WORK INSTRUCTION: Rewrite the material below with every "a particular element" changed to "a specific element" and nothing else altered.

ENTRIES SUPPLIED:
■ ■ ■ ■
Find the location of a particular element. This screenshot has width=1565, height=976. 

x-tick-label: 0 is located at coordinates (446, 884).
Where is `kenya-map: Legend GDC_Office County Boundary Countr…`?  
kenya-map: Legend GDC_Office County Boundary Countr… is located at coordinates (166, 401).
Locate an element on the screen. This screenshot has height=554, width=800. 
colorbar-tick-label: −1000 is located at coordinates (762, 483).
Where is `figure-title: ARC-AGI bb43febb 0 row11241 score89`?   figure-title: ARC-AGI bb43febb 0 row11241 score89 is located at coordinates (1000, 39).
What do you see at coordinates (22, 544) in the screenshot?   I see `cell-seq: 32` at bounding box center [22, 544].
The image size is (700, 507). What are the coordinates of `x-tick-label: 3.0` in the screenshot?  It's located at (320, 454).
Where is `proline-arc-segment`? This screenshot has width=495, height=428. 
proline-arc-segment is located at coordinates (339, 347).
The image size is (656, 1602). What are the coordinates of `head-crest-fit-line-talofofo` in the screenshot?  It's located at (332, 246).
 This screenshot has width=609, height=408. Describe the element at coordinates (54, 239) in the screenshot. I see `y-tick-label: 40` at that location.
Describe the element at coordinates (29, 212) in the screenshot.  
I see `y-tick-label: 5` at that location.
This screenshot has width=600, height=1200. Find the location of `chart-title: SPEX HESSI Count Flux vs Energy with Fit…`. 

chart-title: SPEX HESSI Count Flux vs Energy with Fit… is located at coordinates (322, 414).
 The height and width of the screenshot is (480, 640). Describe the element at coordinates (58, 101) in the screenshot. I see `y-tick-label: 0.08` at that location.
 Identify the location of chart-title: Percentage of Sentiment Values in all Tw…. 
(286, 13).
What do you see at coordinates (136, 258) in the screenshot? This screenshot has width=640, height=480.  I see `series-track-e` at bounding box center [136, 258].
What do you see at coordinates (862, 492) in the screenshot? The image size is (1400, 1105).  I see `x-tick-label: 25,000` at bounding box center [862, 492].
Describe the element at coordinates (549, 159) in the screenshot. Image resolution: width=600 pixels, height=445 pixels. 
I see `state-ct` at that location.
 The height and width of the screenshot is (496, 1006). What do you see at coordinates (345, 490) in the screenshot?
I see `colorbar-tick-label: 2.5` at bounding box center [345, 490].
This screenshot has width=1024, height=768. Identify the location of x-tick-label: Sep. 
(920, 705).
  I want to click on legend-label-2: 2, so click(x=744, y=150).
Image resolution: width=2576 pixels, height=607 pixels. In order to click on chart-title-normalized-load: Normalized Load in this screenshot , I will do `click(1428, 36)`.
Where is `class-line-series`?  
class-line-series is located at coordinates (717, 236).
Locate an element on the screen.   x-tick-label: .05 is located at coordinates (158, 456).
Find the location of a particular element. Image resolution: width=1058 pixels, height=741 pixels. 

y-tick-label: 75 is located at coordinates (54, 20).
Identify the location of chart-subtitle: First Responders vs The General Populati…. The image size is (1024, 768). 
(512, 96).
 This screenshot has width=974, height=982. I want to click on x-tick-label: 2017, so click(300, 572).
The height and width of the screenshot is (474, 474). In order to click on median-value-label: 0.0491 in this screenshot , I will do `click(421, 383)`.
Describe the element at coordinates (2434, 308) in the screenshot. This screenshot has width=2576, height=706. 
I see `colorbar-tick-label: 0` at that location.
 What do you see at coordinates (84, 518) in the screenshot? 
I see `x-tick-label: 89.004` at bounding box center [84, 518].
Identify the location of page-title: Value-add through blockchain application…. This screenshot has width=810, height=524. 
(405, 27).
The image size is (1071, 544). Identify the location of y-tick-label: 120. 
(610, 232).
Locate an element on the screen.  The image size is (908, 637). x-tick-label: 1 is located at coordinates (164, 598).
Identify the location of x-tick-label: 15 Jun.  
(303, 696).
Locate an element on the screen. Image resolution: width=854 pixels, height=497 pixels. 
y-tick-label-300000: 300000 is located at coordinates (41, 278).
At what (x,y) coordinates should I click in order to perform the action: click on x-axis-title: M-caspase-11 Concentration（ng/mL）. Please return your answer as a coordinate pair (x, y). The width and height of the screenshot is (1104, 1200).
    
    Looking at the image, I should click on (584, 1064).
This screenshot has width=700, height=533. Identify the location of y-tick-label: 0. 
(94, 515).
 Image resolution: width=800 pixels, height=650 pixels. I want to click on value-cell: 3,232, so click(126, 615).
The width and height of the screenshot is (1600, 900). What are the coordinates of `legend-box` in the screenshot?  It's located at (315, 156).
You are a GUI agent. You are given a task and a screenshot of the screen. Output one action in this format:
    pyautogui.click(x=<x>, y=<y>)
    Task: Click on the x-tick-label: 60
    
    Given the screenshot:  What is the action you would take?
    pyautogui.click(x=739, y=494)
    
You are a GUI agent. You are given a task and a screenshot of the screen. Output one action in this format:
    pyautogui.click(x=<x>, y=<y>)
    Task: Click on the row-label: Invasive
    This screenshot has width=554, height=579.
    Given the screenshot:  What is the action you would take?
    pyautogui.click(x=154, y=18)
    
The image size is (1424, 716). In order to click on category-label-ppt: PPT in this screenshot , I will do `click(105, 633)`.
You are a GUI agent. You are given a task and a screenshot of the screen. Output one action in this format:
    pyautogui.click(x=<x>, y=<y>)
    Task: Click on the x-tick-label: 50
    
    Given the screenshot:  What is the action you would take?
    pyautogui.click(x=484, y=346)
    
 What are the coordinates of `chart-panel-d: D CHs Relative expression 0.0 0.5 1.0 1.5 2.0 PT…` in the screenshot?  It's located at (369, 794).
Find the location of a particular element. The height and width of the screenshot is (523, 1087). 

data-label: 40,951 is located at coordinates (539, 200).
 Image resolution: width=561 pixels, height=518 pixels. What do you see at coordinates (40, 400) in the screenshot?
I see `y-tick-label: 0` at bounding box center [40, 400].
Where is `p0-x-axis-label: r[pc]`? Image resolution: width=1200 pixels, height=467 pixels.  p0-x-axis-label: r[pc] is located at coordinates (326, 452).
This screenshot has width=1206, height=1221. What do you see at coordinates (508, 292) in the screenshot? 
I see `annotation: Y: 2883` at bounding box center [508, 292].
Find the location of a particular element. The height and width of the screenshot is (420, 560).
■ ■ ■ ■
SOLUTION FOR THIS TASK:
Find the location of a specific element. This screenshot has width=1565, height=976. 

x-tick-label: 0 is located at coordinates (446, 884).
Where is `kenya-map: Legend GDC_Office County Boundary Countr…`?  
kenya-map: Legend GDC_Office County Boundary Countr… is located at coordinates (166, 401).
Locate an element on the screen. This screenshot has height=554, width=800. 
colorbar-tick-label: −1000 is located at coordinates (762, 483).
Where is `figure-title: ARC-AGI bb43febb 0 row11241 score89`?   figure-title: ARC-AGI bb43febb 0 row11241 score89 is located at coordinates (1000, 39).
What do you see at coordinates (22, 544) in the screenshot?   I see `cell-seq: 32` at bounding box center [22, 544].
The image size is (700, 507). What are the coordinates of `x-tick-label: 3.0` in the screenshot?  It's located at (320, 454).
Where is `proline-arc-segment`? This screenshot has width=495, height=428. 
proline-arc-segment is located at coordinates (339, 347).
The image size is (656, 1602). What are the coordinates of `head-crest-fit-line-talofofo` in the screenshot?  It's located at (332, 246).
 This screenshot has width=609, height=408. Describe the element at coordinates (54, 239) in the screenshot. I see `y-tick-label: 40` at that location.
Describe the element at coordinates (29, 212) in the screenshot.  
I see `y-tick-label: 5` at that location.
This screenshot has width=600, height=1200. Find the location of `chart-title: SPEX HESSI Count Flux vs Energy with Fit…`. 

chart-title: SPEX HESSI Count Flux vs Energy with Fit… is located at coordinates (322, 414).
 The height and width of the screenshot is (480, 640). Describe the element at coordinates (58, 101) in the screenshot. I see `y-tick-label: 0.08` at that location.
 Identify the location of chart-title: Percentage of Sentiment Values in all Tw…. 
(286, 13).
What do you see at coordinates (136, 258) in the screenshot? This screenshot has width=640, height=480.  I see `series-track-e` at bounding box center [136, 258].
What do you see at coordinates (862, 492) in the screenshot? The image size is (1400, 1105).  I see `x-tick-label: 25,000` at bounding box center [862, 492].
Describe the element at coordinates (549, 159) in the screenshot. Image resolution: width=600 pixels, height=445 pixels. 
I see `state-ct` at that location.
 The height and width of the screenshot is (496, 1006). What do you see at coordinates (345, 490) in the screenshot?
I see `colorbar-tick-label: 2.5` at bounding box center [345, 490].
This screenshot has width=1024, height=768. Identify the location of x-tick-label: Sep. 
(920, 705).
  I want to click on legend-label-2: 2, so click(x=744, y=150).
Image resolution: width=2576 pixels, height=607 pixels. In order to click on chart-title-normalized-load: Normalized Load in this screenshot , I will do `click(1428, 36)`.
Where is `class-line-series`?  
class-line-series is located at coordinates (717, 236).
Locate an element on the screen.   x-tick-label: .05 is located at coordinates (158, 456).
Find the location of a specific element. Image resolution: width=1058 pixels, height=741 pixels. 

y-tick-label: 75 is located at coordinates (54, 20).
Identify the location of chart-subtitle: First Responders vs The General Populati…. The image size is (1024, 768). 
(512, 96).
 This screenshot has width=974, height=982. I want to click on x-tick-label: 2017, so click(300, 572).
The height and width of the screenshot is (474, 474). In order to click on median-value-label: 0.0491 in this screenshot , I will do `click(421, 383)`.
Describe the element at coordinates (2434, 308) in the screenshot. This screenshot has width=2576, height=706. 
I see `colorbar-tick-label: 0` at that location.
 What do you see at coordinates (84, 518) in the screenshot? 
I see `x-tick-label: 89.004` at bounding box center [84, 518].
Identify the location of page-title: Value-add through blockchain application…. This screenshot has width=810, height=524. 
(405, 27).
The image size is (1071, 544). Identify the location of y-tick-label: 120. 
(610, 232).
Locate an element on the screen.  The image size is (908, 637). x-tick-label: 1 is located at coordinates (164, 598).
Identify the location of x-tick-label: 15 Jun.  
(303, 696).
Locate an element on the screen. Image resolution: width=854 pixels, height=497 pixels. 
y-tick-label-300000: 300000 is located at coordinates (41, 278).
At what (x,y) coordinates should I click in order to perform the action: click on x-axis-title: M-caspase-11 Concentration（ng/mL）. Please return your answer as a coordinate pair (x, y). The width and height of the screenshot is (1104, 1200).
    
    Looking at the image, I should click on (584, 1064).
This screenshot has width=700, height=533. Identify the location of y-tick-label: 0. 
(94, 515).
 Image resolution: width=800 pixels, height=650 pixels. I want to click on value-cell: 3,232, so click(126, 615).
The width and height of the screenshot is (1600, 900). What are the coordinates of `legend-box` in the screenshot?  It's located at (315, 156).
You are a GUI agent. You are given a task and a screenshot of the screen. Output one action in this format:
    pyautogui.click(x=<x>, y=<y>)
    Task: Click on the x-tick-label: 60
    
    Given the screenshot:  What is the action you would take?
    pyautogui.click(x=739, y=494)
    
You are a GUI agent. You are given a task and a screenshot of the screen. Output one action in this format:
    pyautogui.click(x=<x>, y=<y>)
    Task: Click on the row-label: Invasive
    This screenshot has width=554, height=579.
    Given the screenshot:  What is the action you would take?
    pyautogui.click(x=154, y=18)
    
The image size is (1424, 716). In order to click on category-label-ppt: PPT in this screenshot , I will do `click(105, 633)`.
You are a GUI agent. You are given a task and a screenshot of the screen. Output one action in this format:
    pyautogui.click(x=<x>, y=<y>)
    Task: Click on the x-tick-label: 50
    
    Given the screenshot:  What is the action you would take?
    pyautogui.click(x=484, y=346)
    
 What are the coordinates of `chart-panel-d: D CHs Relative expression 0.0 0.5 1.0 1.5 2.0 PT…` in the screenshot?  It's located at (369, 794).
Find the location of a specific element. The height and width of the screenshot is (523, 1087). 

data-label: 40,951 is located at coordinates (539, 200).
 Image resolution: width=561 pixels, height=518 pixels. What do you see at coordinates (40, 400) in the screenshot?
I see `y-tick-label: 0` at bounding box center [40, 400].
Where is `p0-x-axis-label: r[pc]`? Image resolution: width=1200 pixels, height=467 pixels.  p0-x-axis-label: r[pc] is located at coordinates (326, 452).
This screenshot has width=1206, height=1221. What do you see at coordinates (508, 292) in the screenshot? 
I see `annotation: Y: 2883` at bounding box center [508, 292].
Find the location of a specific element. The height and width of the screenshot is (420, 560).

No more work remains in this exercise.